The first thing to understand is the difference between radiation and contamination. Right now, the bulk of the problem we're looking at in Fukushima is radio-iodine that's been coming from the plant. Radio-iodine is a particulare type of iodine that emits potentially harmful radiation for a few weeks as it decays.
The best analogy I've come across to explain this comes from a brief I read from the 31st MEU. It was designed to explain the problem of radioactive contamination to the infantry grunts getting ready to help with the clean-up efforts on O Shima. It goes about like so:
1. Contamination is pooh.
2. Radiation is stink from the pooh.
3. Large amounts of pooh = very strong stink. The equipment we use measures stink, not pooh.
4. In this case, there's not a lot of pooh. Instead, there's a very thin layer of pooh. Thin enough that there's almost no smell.
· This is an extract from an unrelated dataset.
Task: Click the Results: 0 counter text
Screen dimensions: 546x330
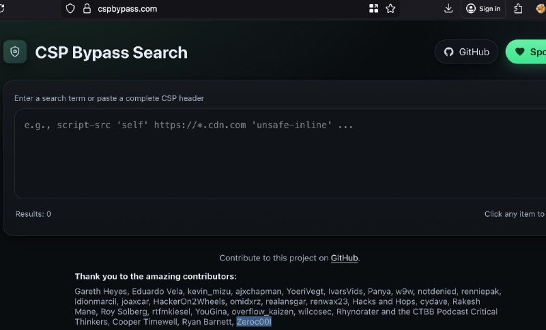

5. If you step in it, some gets on your shoes. Then you track pooh all over your floor.
6. If you reach down and touch it, or pick up something that's covered in it, now you have pooh on your hands or your shirt.
7. On your clothes it's unsanitary. On your hands you could rub your eyes. Your eyes don't like pooh. Even a little.
8. Say you touch something you eat. Now you have pooh in you. You body doesn't like that. Even a little. It can cause all sorts of problems.
9. If you want to play in the area where the pooh layer is, remember to cover your feet if you want to walk in it. Cover your hands if you want to pick up or touch things. If it's going to touch your shirt or pants, cover those too. Don't touch your face and you'll be fine.
You've gotta love the Marines.
This analogy leaves out considerations of cumulative exposure over prolonged periods of time, but in the current operating environment they're working in, the worst of the contamination we've seen anywhere can be pretty well eliminated with soap and water.
Now if you've been hearing about radiation levels in the news, you've been hearing about the amount of stink that the radiation sniffers have noticed. These amounts are expressed using all sorts of interesting units like greys, sieverts, microsieverts, and so on. It's been a long time since I took my last exam on this sort of thing, so I've been hopeless in trying to remember what any of them mean.
Fortunately, xkcd.com posted a helpful chart that explains, in reasonably simple terms, just how much radiation is a bad thing while comparing them to the amounts of naturally occurring radiation that everyone in the world is exposed to all the time. Check it out below.
(click for ginormous version)
Hopefully you've found these things as useful as I have.
*There have been a few occasions since this operation started where there've been reports about Navy crews getting contaminated. In every case so far, these have been minor bits of contamination which were simply washed off.